**Instruction:**
Write out as a numbered list everything from the line containing "1456x819 pixels. Task: Switch" down to the line containing "tap(172, 370)", both included, leaving out blank lines. Omit the pictures.

**Dataset records:**
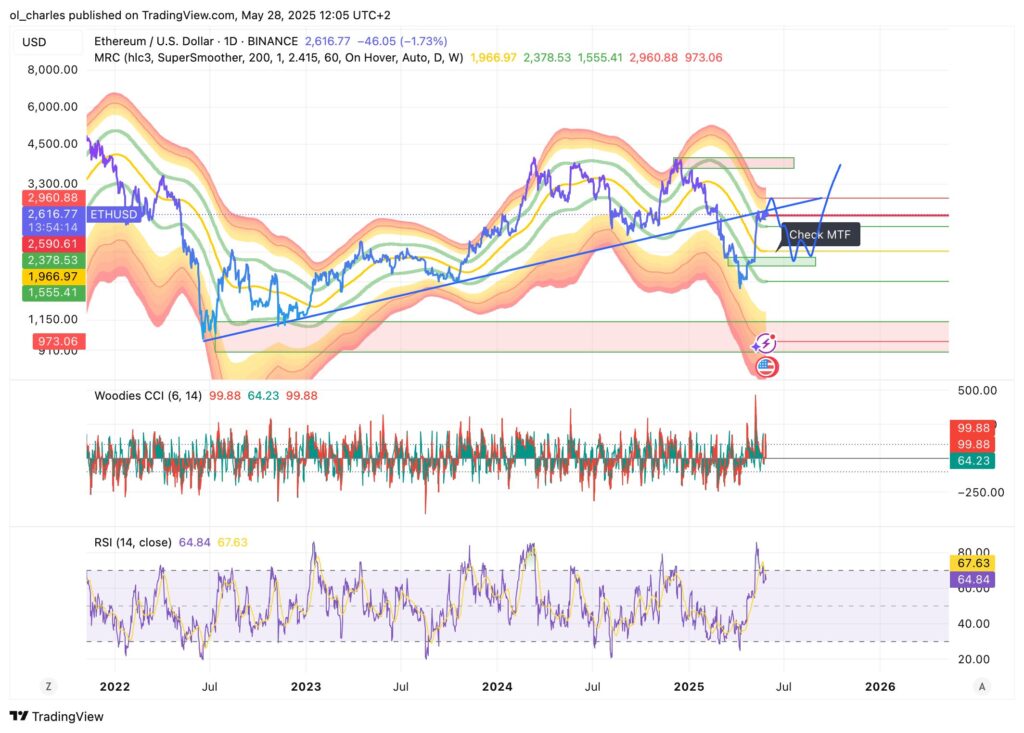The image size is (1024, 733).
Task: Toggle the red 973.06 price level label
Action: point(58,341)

...

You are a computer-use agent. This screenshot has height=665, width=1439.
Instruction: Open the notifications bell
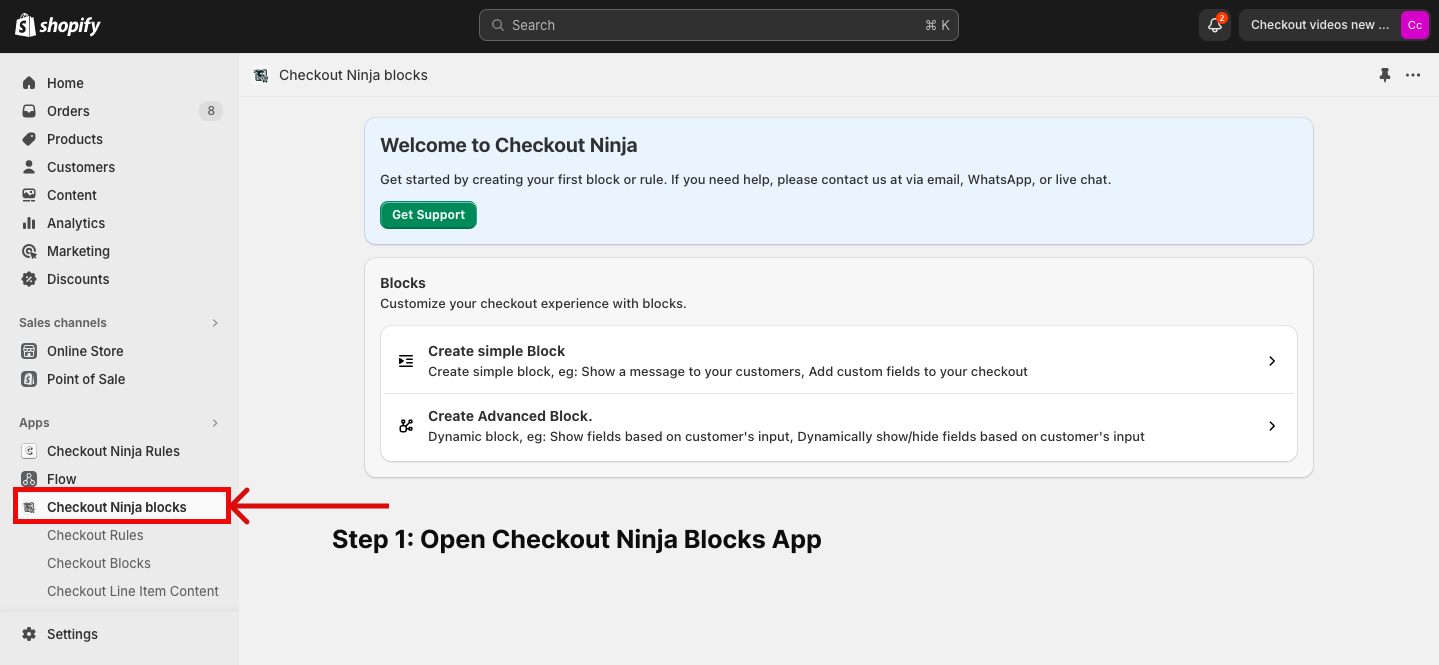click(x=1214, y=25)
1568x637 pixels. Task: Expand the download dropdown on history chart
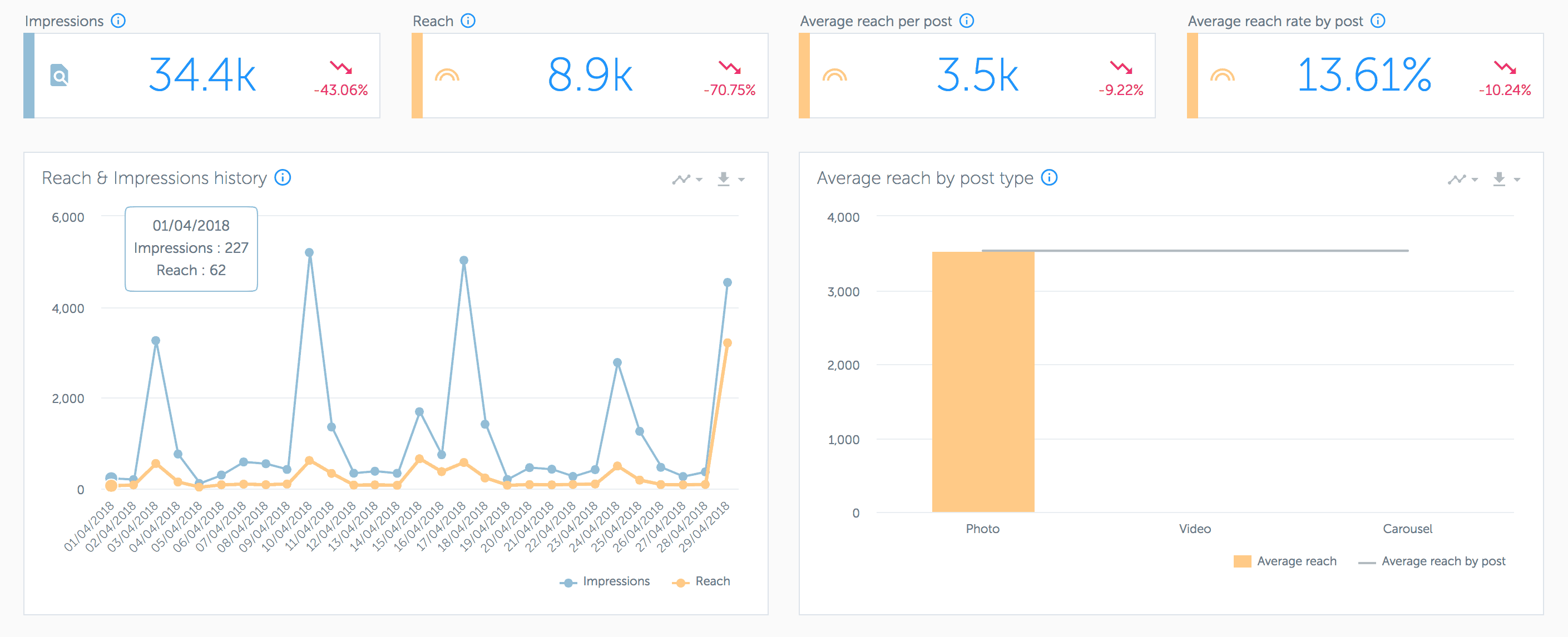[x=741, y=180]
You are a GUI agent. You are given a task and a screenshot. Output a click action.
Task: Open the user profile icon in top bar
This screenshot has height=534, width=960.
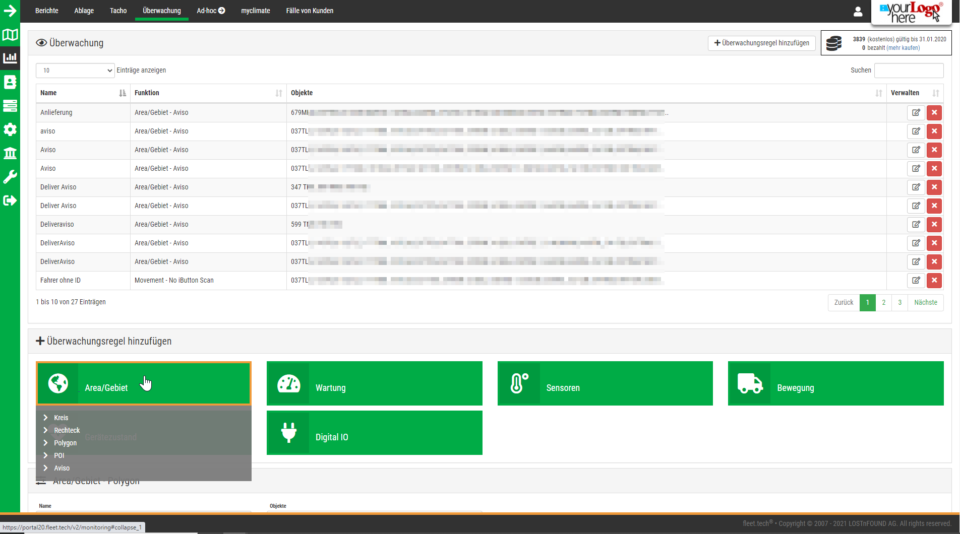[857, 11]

==

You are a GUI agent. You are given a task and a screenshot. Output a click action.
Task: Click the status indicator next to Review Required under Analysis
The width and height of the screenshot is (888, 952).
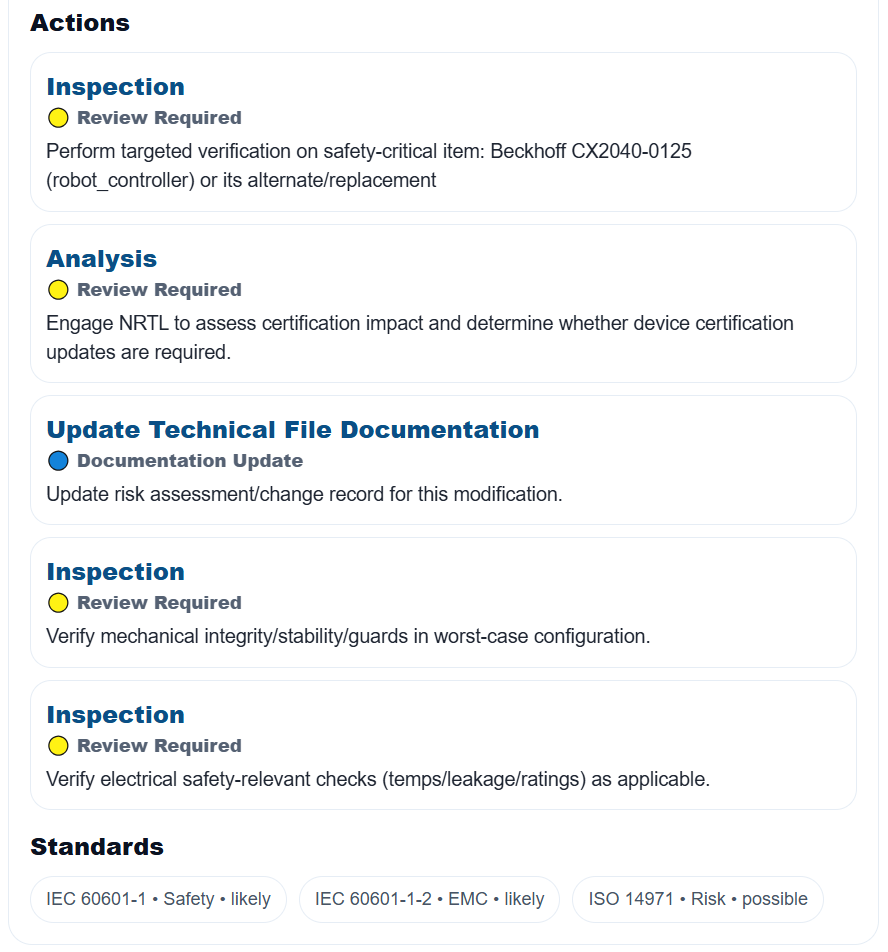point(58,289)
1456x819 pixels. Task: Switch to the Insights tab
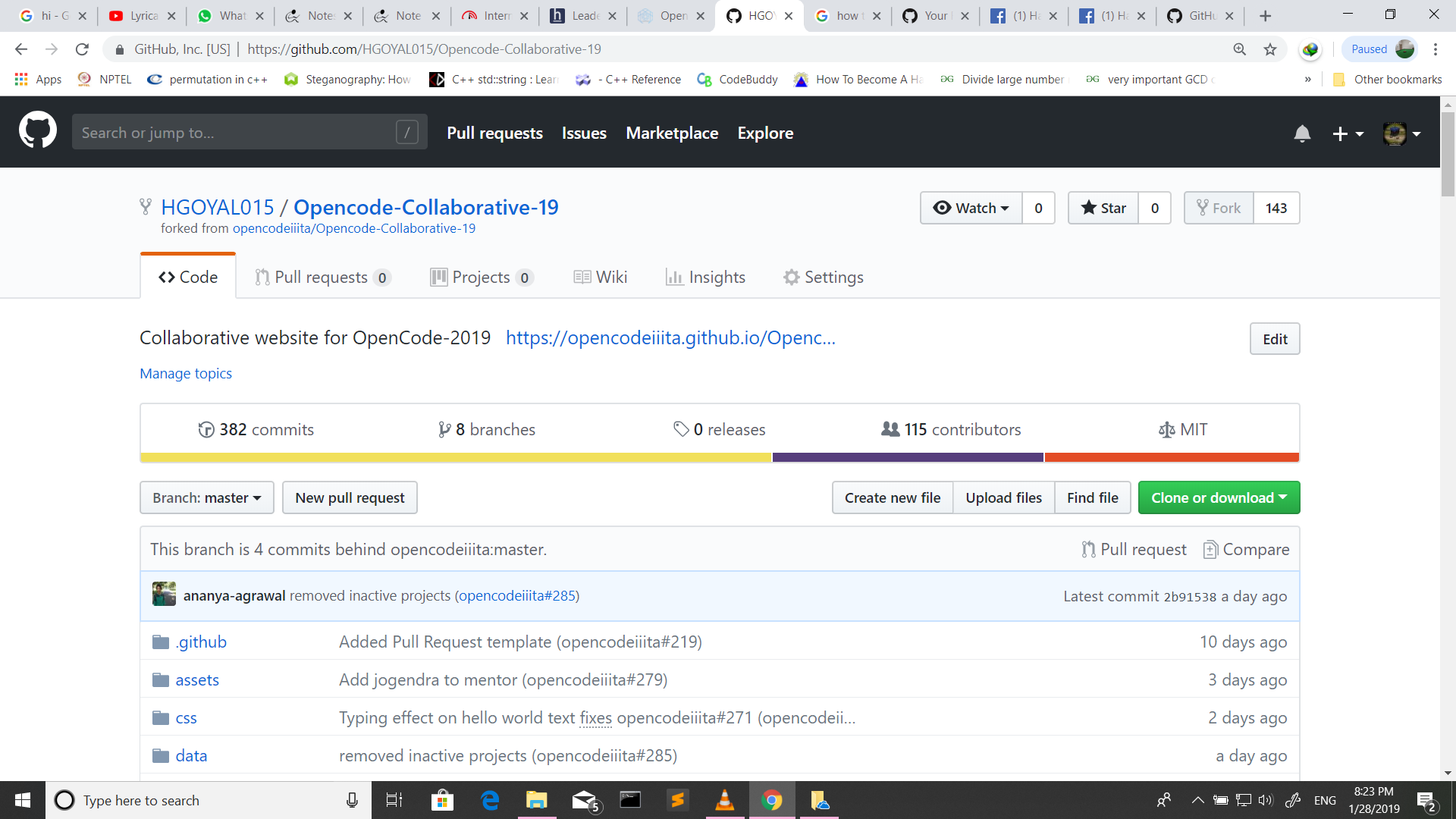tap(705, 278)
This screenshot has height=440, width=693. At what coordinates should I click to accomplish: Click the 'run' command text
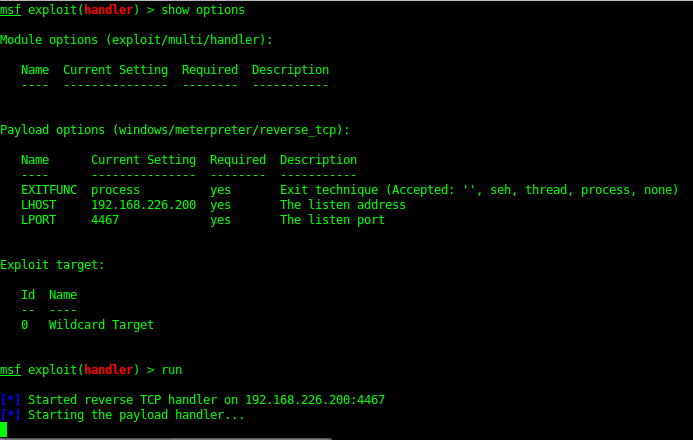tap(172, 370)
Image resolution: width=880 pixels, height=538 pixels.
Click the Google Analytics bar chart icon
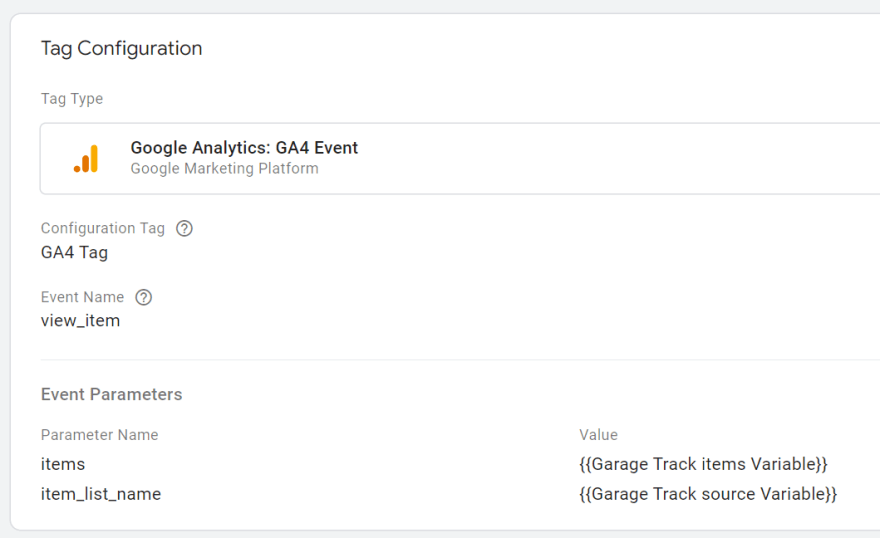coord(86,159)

**Correct output:**
1. 1456x819 pixels. Task: Switch to the Insights tab
2. tap(705, 278)
3. This screenshot has height=440, width=693. At what coordinates should I click to accomplish: Click the 'run' command text
4. tap(172, 370)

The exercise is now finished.